TV screens at the New York Stock Exchange
The benchmark S&P 500 stock index has fallen 11 per cent this year © Bloomberg

Hedge funds have dramatically scaled back their footprint in the US stock market as sharp swings have pummelled big money managers.

Funds that trade with some of the largest banks on Wall Street including Morgan Stanley, Goldman Sachs and JPMorgan Chase have rapidly cut long and short stock positions, or bets on prices rising or falling, according to interviews with traders and data that the banks have circulated to their clients.

The moves accompany the worst sell-off in the $46tn US stock market since it was rocked by the coronavirus pandemic two years ago. The benchmark S&P 500 index has fallen 11 per cent this year as investors react to surging inflation, tighter monetary policy from the Federal Reserve and Russia’s invasion of Ukraine, which has helped to drive up commodity prices and thrown global growth forecasts into doubt.

“This has become a ‘nowhere to hide’ market,” said Charlie McElligott, a strategist on Nomura’s trading desk.

Morgan Stanley last week notified clients that they had seen one of the largest five-day periods of selling in North American stocks by hedge funds on record, noting that the size of the sales trailed only the final week of January 2021, when the retail meme-stock frenzy was roiling markets, and the onset of pandemic lockdowns in March 2020.

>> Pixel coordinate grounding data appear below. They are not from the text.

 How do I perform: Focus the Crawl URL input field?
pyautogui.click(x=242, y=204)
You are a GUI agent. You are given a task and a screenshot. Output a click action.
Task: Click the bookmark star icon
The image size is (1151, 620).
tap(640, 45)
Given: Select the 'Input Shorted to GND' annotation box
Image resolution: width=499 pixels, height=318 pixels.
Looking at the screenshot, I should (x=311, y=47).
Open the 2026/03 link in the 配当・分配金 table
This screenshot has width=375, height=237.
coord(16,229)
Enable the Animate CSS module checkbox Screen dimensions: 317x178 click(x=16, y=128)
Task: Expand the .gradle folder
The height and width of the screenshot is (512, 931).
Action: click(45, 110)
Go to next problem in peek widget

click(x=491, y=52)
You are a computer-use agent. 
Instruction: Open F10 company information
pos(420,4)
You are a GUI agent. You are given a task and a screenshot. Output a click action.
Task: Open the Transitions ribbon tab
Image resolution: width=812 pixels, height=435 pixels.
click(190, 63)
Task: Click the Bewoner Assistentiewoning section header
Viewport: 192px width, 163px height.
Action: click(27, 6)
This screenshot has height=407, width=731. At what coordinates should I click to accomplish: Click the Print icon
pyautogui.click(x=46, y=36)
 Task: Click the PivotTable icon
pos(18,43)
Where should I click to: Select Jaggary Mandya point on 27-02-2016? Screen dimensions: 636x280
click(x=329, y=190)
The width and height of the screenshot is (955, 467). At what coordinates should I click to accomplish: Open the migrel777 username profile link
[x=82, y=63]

Line chart of Year-to-date performance (%) showing Some of the favoured bets by hedge funds have lagged this year

Goldman Sachs noted that in the first week of this month, hedge funds sold tech and consumer stock holdings at the fastest rate for any five-day period in the past decade, according to a note sent by the bank’s prime brokerage service seen by the Financial Times.

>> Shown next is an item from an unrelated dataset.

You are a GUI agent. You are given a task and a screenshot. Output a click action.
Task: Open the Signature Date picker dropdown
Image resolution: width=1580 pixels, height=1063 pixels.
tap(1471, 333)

John Flood, who works in Goldman’s trading business, told clients on Tuesday that selling on March 11 and 14 was “eye-popping”, with stocks in every region of the globe hit. He added that the pullback by hedge funds underscored the “extreme levels of derisking” being undertaken by investors.

Many hedge funds use borrowed money to amplify returns, though they often cut back and begin shrinking positions during periods of rising market volatility, something analysts call “de-grossing”. Nomura’s McElligott warned last week that funds were unwinding positions when the market rallied as they reduced the risks they were willing to take.

Even before the latest turn lower in financial markets, many equity funds were cutting the size of trades made with borrowed money. Data from Barclays’ prime brokerage unit showed that gross leverage in February fell to its lowest level in at least a year.

Several hedge funds with ties to Julian Robertson’s Tiger Management have suffered big losses from widely held tech and consumer stocks. Tiger Global Management, one of the largest tech investors, fell 23.2 per cent in its main hedge fund through February this year, said one person briefed on the numbers.

The head of trading at one of Wall Street’s largest banks said there was “massive, massive confusion” among investors and that many tech-focused equity funds were nursing steep losses, sometimes exceeding 20 or 30 per cent.

“I don’t hear any conviction in anyone’s voice,” the person added.